Thanks Nabeel.  Excellent points made.  I could not agree with you more when you say, "I do believe that investing in women is critical to development." 

Stephanie White68 said...

I just finished doing research on urban farming in Senegal.  One of the ways in which urban farming is practiced is via microgardening, which is a government initiative.  It was initially aimed at "the poor" and "youth," but has ended up being practiced more by comparatively well-off women.  These women are looking for extra funding so that they can expand their activities.  They absolutely know it is in their best interest to start a group and to file the required paperwork so that they are more formalized, and therefore more attractive to independent donors.  What I enjoy seeing is how they work the system and how they are so absolutely tuned into what donors want to see.  What's also fascinating is how different perceptions of reality are between donors and the women themselves, and how people leverage perceptions towards their own self-interest/well-being. I really don't think these women see themselves as subjugated at all.  They access resources in multiple ways to benefit the overall well-being of their households.  And, as far as I can tell, their husbands don't begrudge them at all. 
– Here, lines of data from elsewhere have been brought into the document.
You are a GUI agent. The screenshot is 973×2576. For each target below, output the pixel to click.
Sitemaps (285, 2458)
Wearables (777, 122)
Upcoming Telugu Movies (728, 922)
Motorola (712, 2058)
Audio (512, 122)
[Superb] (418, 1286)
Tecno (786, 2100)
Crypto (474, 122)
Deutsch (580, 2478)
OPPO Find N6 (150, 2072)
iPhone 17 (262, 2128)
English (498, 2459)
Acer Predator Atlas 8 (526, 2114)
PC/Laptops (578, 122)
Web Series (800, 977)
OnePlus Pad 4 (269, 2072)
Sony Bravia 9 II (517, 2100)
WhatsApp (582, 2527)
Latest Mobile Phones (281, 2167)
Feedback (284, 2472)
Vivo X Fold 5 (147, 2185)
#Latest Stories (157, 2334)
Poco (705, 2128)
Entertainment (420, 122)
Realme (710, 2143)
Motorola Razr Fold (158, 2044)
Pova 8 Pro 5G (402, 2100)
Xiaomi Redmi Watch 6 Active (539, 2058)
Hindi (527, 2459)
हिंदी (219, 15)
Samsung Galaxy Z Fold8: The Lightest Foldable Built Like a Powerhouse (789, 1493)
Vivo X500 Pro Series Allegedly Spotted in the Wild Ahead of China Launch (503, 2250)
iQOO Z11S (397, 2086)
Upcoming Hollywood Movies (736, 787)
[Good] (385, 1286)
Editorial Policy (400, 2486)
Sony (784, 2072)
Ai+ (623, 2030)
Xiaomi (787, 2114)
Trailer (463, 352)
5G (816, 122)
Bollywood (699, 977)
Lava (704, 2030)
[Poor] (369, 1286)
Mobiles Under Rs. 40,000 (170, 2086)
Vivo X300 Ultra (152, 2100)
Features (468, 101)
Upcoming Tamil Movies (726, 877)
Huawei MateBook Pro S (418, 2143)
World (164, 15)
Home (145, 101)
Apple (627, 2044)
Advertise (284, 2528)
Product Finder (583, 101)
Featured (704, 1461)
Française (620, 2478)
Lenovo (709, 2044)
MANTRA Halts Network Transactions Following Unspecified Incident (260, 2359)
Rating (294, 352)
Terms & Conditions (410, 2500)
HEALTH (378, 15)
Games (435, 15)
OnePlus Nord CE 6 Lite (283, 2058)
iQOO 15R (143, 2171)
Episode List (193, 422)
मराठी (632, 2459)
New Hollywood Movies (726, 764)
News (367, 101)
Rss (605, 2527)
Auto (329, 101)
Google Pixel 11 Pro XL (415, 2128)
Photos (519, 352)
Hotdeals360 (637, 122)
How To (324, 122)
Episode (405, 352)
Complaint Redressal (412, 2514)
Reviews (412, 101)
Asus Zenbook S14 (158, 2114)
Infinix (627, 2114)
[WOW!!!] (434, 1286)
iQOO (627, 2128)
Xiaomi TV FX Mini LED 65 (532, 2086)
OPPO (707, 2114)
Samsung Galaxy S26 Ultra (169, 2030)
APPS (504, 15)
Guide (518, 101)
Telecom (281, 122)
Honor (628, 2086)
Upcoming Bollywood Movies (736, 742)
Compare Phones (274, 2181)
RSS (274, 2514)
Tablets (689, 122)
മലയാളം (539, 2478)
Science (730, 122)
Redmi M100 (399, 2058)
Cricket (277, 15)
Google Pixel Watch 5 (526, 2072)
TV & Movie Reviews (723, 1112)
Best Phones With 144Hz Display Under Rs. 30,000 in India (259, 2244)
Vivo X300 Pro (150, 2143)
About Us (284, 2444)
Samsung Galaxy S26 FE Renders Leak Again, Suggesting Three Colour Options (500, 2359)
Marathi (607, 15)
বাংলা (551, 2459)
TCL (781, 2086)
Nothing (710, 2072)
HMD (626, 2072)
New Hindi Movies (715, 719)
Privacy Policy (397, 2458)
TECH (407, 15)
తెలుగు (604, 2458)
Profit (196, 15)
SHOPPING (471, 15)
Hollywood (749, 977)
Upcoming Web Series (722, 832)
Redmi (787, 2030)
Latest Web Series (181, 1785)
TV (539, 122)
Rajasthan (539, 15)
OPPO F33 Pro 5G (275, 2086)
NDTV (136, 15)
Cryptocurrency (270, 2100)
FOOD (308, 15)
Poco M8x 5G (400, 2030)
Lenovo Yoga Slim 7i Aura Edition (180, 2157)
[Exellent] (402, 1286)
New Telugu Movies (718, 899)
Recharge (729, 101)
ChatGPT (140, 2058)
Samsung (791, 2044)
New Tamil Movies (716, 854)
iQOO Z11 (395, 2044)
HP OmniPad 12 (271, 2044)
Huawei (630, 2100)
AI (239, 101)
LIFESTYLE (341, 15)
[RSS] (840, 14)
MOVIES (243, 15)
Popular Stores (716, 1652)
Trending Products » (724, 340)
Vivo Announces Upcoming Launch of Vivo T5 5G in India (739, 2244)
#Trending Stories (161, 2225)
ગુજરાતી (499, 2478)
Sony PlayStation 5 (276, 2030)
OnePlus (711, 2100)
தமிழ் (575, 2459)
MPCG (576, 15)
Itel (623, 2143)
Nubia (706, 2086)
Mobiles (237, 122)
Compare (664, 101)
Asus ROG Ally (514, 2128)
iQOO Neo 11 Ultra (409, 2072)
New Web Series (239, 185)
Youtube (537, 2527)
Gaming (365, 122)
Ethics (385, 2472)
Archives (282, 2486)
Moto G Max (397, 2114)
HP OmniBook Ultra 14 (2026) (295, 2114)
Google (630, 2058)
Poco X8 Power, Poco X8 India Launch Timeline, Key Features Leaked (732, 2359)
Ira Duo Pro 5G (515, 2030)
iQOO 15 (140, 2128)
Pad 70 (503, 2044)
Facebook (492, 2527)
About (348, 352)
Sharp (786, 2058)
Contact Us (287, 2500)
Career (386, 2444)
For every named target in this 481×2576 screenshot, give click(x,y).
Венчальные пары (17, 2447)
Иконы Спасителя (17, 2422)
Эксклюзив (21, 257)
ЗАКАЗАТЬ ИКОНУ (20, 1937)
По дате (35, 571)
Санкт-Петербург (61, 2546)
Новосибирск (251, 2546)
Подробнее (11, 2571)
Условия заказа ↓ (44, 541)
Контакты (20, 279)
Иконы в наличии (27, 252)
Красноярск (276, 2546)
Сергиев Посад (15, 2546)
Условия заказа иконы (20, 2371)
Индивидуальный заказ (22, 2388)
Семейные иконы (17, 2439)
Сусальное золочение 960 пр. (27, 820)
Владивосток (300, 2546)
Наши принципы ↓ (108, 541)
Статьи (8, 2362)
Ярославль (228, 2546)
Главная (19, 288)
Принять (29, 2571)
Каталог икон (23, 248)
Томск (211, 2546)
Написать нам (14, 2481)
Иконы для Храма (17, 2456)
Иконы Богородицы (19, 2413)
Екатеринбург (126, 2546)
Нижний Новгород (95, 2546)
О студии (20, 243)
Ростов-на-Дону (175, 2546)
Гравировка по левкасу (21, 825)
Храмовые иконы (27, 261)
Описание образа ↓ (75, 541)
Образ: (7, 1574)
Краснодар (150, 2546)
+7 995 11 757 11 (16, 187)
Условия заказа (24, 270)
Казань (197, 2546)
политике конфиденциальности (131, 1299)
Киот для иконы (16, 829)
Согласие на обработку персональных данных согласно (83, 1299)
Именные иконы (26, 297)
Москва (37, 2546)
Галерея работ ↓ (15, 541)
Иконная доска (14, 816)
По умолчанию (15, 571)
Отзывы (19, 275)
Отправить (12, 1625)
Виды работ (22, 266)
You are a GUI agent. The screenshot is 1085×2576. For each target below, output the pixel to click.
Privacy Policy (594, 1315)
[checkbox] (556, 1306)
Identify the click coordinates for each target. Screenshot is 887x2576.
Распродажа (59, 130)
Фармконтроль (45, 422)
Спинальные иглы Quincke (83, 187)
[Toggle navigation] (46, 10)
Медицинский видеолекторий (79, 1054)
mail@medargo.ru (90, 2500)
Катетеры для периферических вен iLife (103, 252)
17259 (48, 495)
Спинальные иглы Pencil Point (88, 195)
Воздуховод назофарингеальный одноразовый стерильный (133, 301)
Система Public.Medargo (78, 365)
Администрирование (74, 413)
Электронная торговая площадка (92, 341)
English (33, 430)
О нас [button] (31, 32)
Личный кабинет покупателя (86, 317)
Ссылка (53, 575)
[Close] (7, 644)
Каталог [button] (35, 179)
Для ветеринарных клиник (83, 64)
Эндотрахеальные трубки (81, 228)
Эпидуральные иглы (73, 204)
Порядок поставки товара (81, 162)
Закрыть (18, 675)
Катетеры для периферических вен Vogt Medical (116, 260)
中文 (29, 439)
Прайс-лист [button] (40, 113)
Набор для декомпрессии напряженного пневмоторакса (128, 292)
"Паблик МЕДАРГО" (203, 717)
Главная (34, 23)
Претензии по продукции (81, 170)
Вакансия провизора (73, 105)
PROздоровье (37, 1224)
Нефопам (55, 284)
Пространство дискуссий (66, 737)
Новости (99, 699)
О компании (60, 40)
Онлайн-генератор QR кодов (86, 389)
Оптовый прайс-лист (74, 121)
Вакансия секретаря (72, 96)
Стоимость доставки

Anyways...there's a lot going on here with respect to how people access resources, how 'access' itself is a form of capital that is facilitated by social and economic status, dissonance in perceptions of reality, how people exercise agency in accessing resources....and a lot of it challenges perceptions with respect to how, and to whom, aid gets administered.

Africa ebook said...

Not very surprising given Kiva's 'beauty-contest' 'tell best story' funding scheme. Most folks funding Kiva loans have never travelled/worked/studied the countries/cultures/needs of those seeking funding. No peer-review, rather 'pick ME' charity. 

Beyond lacking rigorous upfront evaluation, I'm alarmed by Kiva's lending rate. Kiva "partners" charge market average rates for short-term loans, even though no money is at risk and comes to partners at zero-interest. Kiva's charitable source of funds should permit partners to lend BELOW (often usury) market rates. High overhead or fat profits? 

Either way Kiva appears focused on promo front-end and out-sources critical loan relationship. If focused on social network/fund-raising vs actual recipient/community need, you should expect "socially" biased results. 

PRO micro-credit schemes, local lending groups, peer review.

Tom Murphy said...

Thanks Stephanie.  Any chance you can share your research.  I would be interested in learning more.  Frankly I am not surprised by what you find.  Although it is certainly a good thing to support business growth, what you experienced is not the same thing that many people hear when microfinance is touted.  I definitely want to hear more on your ideas of access.  That is a pretty important component to administering aid interventions.

Stephanie White said...

I've only just started to write up my results.  I'm doing 3 different papers, and the first one is on gender.  I'll probably get at something related to what we're talking about here in that first paper and will indeed share it...I just have to figure out when the proper time to do that is.

MJ said...

The authors may conjecture that Kiva donors have been reading reports about microfinance successes and failures. As a professional cynic I have to voice my skepticism. Women are just often perceived as 'needier' (it's always damsels who are in distress, killing innocent women in wartime is somehow worse than killing innocent men). Ditto "groups" might further improve the warm, fuzzy feeling for donors that this is all a great bit of social do-goodery, forgetting that the management challenges are much simpler for single owner businesses. These strike me as simpler more likely explanations than that Kiva donors have been reading up on the technical side of microfinance.

Tom Murphy said...

Excellent point.  I do not see any reason to disagree with you on that.  Especially the point about women.  I think larger narratives paint them and children as in need of our help.

Jon Wilson said...

"Microfinance has been packaged to be something which is portrayed as aimed at women." Isn't that rather silly? Both men and women need money. I don't understand this kind of gender bias.